Deeply involved in the women's suffrage movement, she was famously unable to attend her own Private View for her exhibition Some London and Country Interiors at the Baillie Gallery, London in 1912 after being detained at Holloway Gaol 'on a charge in connection with [the] Women's Suffrage Movement'. An advertisement to this effect was placed by her husband, the architect Delissa Joseph F.R.I.B.A. (1859–1927) , whom she had married in 1887, and who was very supportive of women's rights. An early cyclist, she was one of the first women to own and drive a car (motoring to Palestine in the 1920s), and also learnt to fly aeroplanes when in her fifties. A committed member of the Jewish community, she was also involved in many charitable ventures. In 1911 she met the young poet Isaac Rosenberg when painting at the National Gallery (she depicted its interior in at least twelve paintings including The Art Gallery, Ben Uri Collection). She employed Rosenberg briefly as a tutor to her children and her sister Mrs. Henrietta Lowy Solomon did the same, before introducing him to their wealthier friend Mrs Herbert Cohen, who sponsored Rosenberg's studies at the Slade School of Fine Art. Lily Delissa Joseph was also religiously observant and well-known for her musical voice in the communal singing at the Brook Green synagogue in Hammersmith (having also been active in its establishment).

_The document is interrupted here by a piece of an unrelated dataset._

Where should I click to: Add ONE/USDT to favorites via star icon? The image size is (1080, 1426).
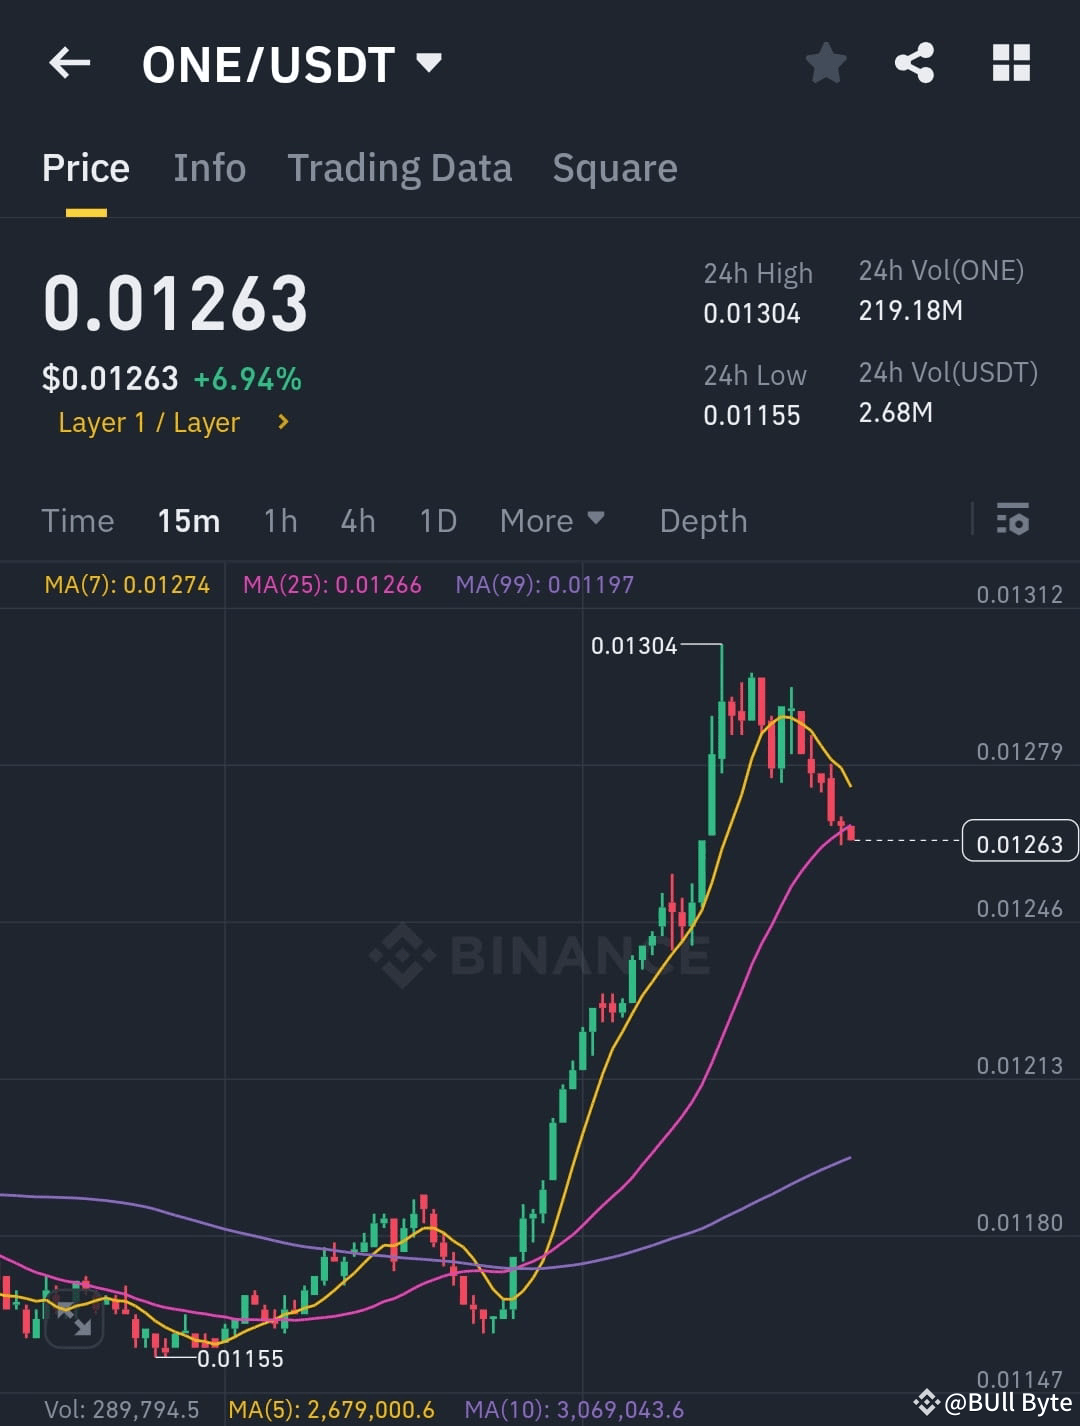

In 1924 she had a joint exhibition with her husband Delissa Joseph, exhibiting 61 of her paintings (not for sale) alongside 64 of his drawings at the Suffolk Street Galleries. She also exhibited at Ben Uri Gallery including in Opening of the Ben Uri Jewish Art Gallery and an Exhibition of Works by Jewish Artists, Woburn House, London in 1934. Delissa Joseph built two of her brother Solomon's studios including one at Birchington in Kent, where, the Delissa Josephs also had a summer house, North Sea Lodge, and both brother and sister painted studies of their Birchington interiors. In 1937 her Roofs, High Holborn was purchased by the Chantrey Bequest for the Tate Gallery. Lily Delissa Joseph died in London, England on 24 July 1940. In 1946 the Ben Uri Art Society held a joint exhibition of paintings by Solomon J. Solomon and Lily Delissa Joseph at its London Gallery. She was also included posthumously in the group exhibition Jewish Artists of Great Britain, 1845-1945 at the Belgrave Gallery, London in 1978. Her work is represented in UK Collections including the Ben Uri Collection and Tate.